_Task objective_
Collect every row below that contains the string "Line". Case counts.

_Data_
================

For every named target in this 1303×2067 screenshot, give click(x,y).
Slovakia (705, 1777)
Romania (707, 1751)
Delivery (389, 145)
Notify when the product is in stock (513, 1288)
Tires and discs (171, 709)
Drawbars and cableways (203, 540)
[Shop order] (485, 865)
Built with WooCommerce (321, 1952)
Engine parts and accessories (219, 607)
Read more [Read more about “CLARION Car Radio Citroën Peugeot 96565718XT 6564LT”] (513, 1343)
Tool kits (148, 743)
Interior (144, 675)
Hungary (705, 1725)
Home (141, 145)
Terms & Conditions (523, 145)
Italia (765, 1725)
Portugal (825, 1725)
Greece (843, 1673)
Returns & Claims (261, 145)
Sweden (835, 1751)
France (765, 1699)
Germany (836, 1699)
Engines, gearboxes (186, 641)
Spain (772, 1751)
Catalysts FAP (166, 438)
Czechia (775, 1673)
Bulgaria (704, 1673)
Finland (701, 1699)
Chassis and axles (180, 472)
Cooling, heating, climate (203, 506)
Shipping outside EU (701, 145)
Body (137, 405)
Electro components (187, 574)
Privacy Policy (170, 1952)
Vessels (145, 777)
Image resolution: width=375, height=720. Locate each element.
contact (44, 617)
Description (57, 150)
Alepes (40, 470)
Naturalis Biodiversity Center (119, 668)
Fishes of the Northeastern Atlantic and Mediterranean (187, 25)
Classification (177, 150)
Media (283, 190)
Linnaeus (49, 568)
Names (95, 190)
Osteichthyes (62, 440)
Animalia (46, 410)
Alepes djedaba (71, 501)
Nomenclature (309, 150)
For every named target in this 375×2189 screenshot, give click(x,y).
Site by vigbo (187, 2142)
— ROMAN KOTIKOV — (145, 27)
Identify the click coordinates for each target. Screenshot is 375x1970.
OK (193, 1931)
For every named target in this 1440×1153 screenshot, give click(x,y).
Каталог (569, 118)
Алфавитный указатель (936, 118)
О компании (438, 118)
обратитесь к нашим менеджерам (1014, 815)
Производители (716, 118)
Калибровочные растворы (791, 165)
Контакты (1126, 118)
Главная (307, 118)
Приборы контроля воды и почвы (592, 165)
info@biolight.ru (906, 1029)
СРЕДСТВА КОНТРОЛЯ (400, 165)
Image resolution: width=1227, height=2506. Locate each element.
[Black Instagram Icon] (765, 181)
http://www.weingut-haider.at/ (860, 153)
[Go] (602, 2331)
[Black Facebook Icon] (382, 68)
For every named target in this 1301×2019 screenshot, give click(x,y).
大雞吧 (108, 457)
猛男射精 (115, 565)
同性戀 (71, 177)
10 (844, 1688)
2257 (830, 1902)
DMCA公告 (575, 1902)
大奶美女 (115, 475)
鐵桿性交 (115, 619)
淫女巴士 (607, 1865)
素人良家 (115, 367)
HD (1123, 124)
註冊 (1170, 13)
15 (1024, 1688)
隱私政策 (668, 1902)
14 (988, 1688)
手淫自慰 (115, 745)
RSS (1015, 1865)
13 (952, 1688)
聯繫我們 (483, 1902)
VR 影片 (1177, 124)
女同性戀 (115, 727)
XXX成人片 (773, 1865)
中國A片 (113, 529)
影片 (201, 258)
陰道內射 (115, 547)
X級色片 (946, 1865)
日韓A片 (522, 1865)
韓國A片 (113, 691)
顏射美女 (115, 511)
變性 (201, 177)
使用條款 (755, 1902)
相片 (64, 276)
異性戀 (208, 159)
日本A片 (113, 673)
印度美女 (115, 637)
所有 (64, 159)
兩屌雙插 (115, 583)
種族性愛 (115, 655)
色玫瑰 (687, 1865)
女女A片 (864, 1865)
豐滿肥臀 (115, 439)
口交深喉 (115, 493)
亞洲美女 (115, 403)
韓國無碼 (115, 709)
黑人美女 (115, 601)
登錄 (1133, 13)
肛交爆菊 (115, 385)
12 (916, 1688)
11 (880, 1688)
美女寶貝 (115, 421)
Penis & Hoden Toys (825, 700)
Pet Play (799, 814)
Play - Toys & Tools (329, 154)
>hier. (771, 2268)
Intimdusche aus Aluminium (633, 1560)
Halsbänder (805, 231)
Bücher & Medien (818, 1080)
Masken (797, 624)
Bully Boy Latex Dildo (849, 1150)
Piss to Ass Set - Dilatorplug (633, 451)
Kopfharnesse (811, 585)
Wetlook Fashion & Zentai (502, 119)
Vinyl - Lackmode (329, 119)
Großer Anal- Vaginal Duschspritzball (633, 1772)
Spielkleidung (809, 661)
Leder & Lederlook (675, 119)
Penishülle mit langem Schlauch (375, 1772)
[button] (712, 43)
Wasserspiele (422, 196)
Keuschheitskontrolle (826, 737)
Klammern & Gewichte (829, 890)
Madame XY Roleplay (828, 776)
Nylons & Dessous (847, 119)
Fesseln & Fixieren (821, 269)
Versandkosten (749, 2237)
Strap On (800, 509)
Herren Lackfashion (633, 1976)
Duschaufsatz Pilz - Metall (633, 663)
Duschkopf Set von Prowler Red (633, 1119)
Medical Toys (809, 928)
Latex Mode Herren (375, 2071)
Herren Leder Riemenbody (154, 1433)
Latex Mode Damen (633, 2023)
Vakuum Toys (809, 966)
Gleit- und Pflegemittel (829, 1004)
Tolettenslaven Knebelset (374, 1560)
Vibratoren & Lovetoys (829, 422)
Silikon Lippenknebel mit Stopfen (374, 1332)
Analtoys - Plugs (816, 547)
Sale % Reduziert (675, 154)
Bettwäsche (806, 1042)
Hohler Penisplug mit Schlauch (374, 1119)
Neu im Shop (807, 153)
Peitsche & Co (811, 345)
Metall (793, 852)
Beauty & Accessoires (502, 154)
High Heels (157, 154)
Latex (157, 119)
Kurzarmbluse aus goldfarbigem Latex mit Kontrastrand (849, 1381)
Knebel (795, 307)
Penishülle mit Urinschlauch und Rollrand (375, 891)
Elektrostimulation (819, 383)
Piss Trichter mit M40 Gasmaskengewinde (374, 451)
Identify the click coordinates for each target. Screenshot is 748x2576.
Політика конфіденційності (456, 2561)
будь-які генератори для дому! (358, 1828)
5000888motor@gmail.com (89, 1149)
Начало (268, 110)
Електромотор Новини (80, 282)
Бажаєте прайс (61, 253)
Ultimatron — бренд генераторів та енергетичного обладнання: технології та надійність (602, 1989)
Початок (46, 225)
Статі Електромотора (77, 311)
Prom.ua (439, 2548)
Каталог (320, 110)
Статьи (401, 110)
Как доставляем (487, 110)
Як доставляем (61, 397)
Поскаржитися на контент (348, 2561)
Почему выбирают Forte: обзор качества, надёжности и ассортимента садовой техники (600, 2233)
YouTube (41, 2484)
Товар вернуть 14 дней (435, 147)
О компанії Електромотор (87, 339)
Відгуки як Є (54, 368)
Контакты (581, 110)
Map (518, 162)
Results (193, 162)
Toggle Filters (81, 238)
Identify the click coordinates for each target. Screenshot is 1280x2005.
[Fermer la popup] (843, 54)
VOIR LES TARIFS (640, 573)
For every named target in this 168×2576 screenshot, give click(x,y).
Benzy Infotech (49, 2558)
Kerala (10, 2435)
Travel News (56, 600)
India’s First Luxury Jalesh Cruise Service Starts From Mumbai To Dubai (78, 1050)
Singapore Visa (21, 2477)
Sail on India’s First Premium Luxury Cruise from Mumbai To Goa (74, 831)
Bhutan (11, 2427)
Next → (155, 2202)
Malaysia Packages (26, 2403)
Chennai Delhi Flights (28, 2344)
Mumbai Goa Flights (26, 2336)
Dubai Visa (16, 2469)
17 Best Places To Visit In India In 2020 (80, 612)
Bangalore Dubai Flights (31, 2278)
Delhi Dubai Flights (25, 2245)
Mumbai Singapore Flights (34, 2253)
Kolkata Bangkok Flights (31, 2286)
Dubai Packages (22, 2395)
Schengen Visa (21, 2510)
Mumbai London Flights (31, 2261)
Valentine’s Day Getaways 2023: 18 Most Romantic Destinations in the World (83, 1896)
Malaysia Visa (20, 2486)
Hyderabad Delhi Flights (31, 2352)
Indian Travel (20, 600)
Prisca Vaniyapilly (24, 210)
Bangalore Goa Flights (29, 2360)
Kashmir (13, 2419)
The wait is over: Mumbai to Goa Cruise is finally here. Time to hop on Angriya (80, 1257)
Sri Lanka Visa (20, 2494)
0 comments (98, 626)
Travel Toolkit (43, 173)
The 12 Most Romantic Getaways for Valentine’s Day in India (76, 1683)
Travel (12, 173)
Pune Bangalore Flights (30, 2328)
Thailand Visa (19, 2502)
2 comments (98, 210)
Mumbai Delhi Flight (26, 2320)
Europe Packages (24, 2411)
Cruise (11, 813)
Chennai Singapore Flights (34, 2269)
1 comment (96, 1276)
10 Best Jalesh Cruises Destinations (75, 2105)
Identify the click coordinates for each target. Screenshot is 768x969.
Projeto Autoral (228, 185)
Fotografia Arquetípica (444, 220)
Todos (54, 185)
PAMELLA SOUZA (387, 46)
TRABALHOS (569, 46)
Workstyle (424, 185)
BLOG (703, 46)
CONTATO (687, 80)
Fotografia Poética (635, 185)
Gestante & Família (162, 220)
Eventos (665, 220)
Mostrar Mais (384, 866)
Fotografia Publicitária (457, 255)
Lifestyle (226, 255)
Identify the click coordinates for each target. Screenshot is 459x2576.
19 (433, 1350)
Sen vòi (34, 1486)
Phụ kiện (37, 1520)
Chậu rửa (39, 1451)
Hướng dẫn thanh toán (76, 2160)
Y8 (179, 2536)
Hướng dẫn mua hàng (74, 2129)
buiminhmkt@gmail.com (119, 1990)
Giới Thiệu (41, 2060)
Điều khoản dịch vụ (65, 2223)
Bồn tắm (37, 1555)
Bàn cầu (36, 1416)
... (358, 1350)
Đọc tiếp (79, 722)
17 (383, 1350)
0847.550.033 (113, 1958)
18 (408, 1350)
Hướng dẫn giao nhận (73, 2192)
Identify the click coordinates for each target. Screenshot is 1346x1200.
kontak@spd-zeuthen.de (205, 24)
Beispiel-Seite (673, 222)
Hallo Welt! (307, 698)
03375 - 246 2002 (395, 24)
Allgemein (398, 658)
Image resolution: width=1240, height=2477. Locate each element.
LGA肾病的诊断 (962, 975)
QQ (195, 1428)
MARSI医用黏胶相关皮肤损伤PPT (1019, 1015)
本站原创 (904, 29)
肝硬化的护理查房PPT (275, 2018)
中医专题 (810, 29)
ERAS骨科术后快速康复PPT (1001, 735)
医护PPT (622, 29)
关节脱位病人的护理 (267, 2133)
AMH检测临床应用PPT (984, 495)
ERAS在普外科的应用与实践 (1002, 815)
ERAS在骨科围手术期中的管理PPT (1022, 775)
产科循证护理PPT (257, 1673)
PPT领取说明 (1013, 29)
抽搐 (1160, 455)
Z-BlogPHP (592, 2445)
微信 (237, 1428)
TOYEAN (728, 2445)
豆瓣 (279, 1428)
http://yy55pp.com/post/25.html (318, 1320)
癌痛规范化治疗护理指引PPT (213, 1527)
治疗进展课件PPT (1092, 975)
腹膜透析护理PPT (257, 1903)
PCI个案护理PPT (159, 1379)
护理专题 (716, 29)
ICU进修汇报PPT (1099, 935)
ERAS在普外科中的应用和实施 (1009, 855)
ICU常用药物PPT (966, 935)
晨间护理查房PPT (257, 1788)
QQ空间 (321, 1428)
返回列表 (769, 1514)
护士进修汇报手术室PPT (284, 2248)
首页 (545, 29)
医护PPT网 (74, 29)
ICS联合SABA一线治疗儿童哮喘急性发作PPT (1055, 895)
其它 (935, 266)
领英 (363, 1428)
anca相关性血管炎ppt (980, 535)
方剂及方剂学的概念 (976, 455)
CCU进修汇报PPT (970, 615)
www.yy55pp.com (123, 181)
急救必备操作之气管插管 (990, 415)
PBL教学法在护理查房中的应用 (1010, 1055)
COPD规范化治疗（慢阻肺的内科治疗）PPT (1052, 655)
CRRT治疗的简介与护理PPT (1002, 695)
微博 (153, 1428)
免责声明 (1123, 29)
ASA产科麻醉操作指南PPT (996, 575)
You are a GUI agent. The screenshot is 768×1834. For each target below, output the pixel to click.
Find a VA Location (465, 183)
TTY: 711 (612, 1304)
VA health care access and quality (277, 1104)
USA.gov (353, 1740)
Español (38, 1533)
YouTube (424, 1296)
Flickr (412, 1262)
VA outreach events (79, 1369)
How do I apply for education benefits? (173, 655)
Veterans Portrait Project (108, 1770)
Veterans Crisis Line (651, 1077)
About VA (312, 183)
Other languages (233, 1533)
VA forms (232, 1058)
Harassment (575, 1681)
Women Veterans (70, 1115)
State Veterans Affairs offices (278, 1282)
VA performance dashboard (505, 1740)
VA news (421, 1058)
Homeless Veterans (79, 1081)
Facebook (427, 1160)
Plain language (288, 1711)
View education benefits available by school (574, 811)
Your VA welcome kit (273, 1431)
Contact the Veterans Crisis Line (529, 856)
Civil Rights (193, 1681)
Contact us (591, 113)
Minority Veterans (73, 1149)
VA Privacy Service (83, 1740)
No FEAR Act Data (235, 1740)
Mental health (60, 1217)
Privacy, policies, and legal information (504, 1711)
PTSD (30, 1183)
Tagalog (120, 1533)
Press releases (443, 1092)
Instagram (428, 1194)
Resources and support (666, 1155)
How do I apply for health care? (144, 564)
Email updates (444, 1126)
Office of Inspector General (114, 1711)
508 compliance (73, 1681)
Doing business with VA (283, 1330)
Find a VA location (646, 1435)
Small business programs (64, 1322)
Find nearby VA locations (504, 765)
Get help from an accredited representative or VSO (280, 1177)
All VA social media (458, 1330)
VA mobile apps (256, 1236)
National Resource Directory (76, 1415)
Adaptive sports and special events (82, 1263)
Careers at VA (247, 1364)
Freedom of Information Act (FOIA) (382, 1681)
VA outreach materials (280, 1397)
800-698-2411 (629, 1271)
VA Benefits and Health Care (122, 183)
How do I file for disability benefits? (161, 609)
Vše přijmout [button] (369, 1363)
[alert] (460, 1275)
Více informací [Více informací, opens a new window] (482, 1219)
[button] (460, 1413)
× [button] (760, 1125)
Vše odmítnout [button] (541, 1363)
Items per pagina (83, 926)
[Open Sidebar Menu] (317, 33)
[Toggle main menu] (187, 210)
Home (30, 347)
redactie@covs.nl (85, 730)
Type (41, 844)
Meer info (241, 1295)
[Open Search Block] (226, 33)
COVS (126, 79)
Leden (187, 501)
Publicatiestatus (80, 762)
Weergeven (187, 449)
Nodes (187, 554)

================

_Exercise response_
Veterans Crisis Line (651, 1077)
Contact the Veterans Crisis Line (529, 856)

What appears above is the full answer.